## [ACTIVITY]
Please report every line in the entries that contains the string "dimensions".

## [EXCERPTED DATA]
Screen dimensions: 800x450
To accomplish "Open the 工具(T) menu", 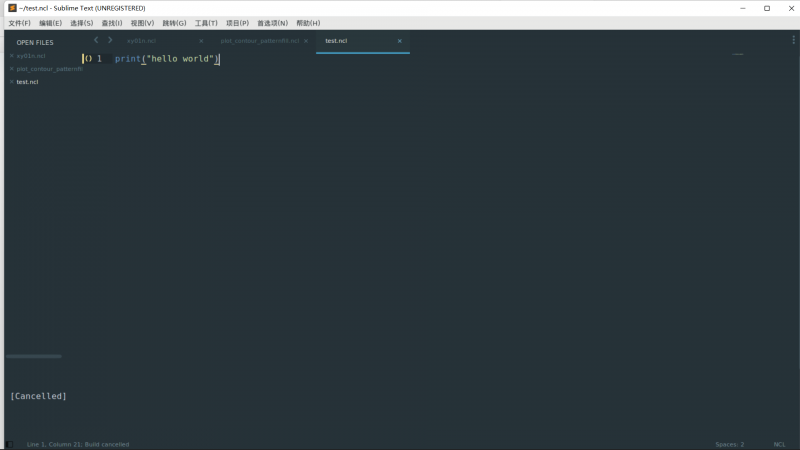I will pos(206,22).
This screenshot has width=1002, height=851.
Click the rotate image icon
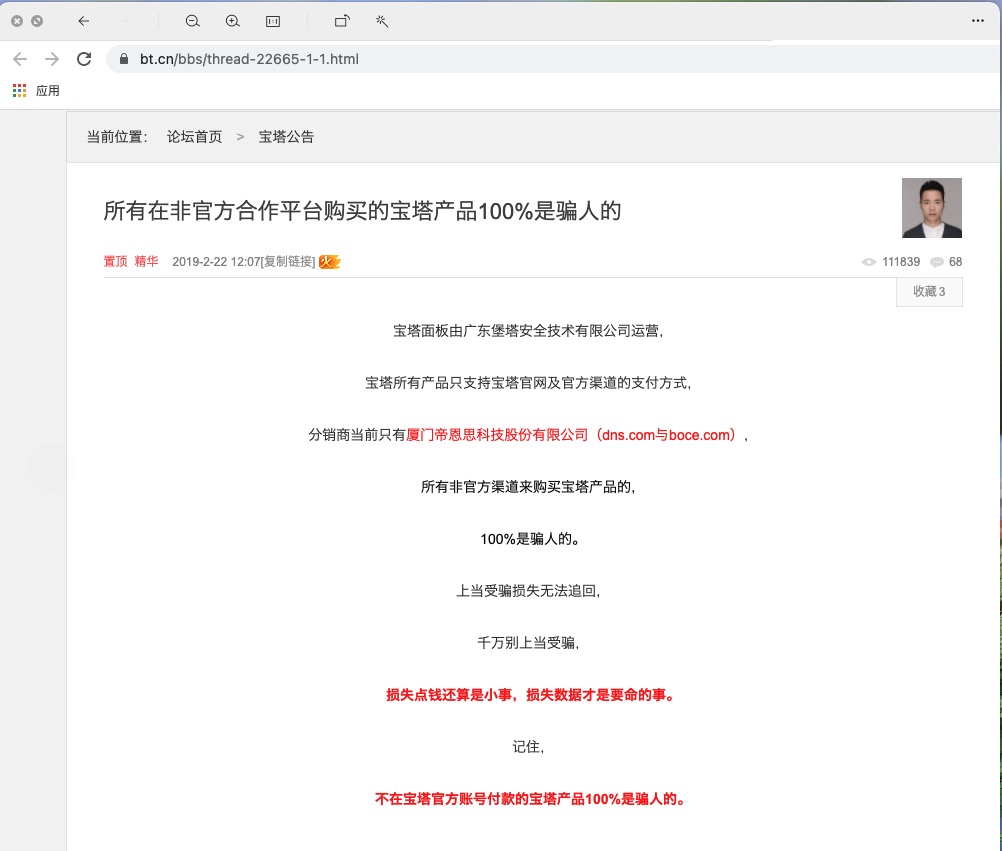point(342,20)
--
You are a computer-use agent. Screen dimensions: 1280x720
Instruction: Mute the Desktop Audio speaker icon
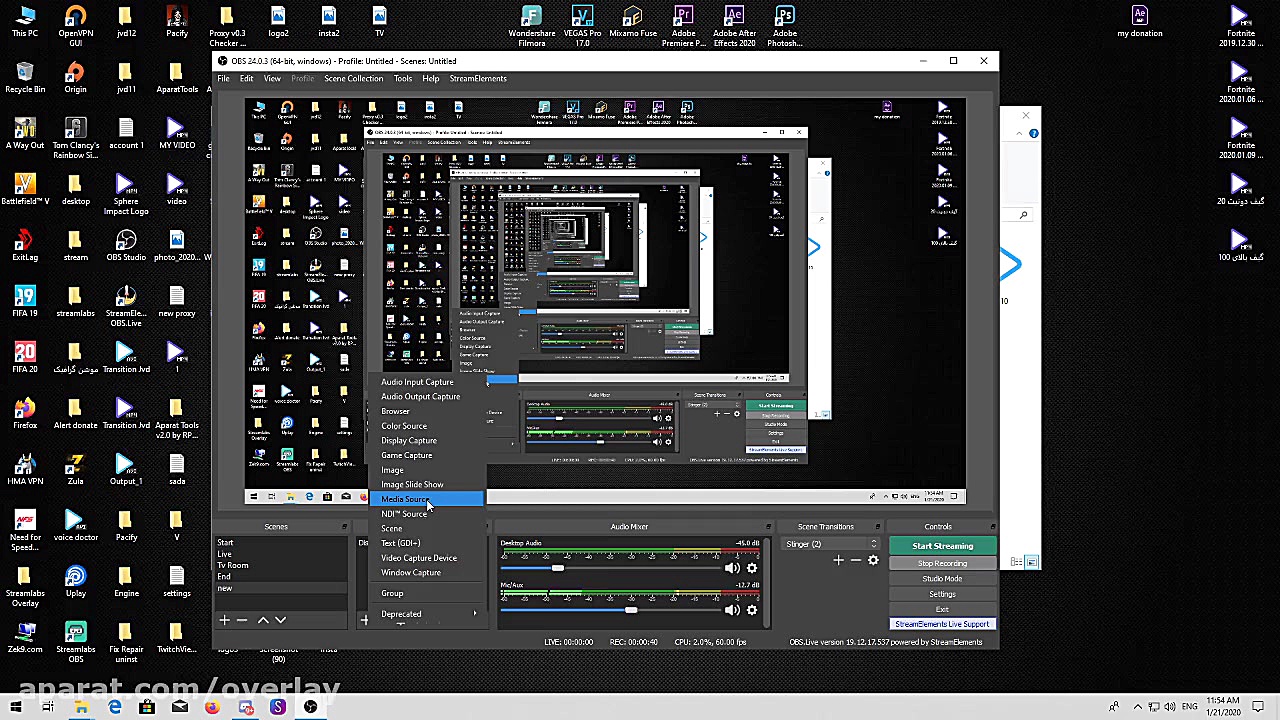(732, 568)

## [RESULT FOR THIS TASK]
Screen dimensions: 800x450
You are a computer-use agent. Screen dimensions: 1280x720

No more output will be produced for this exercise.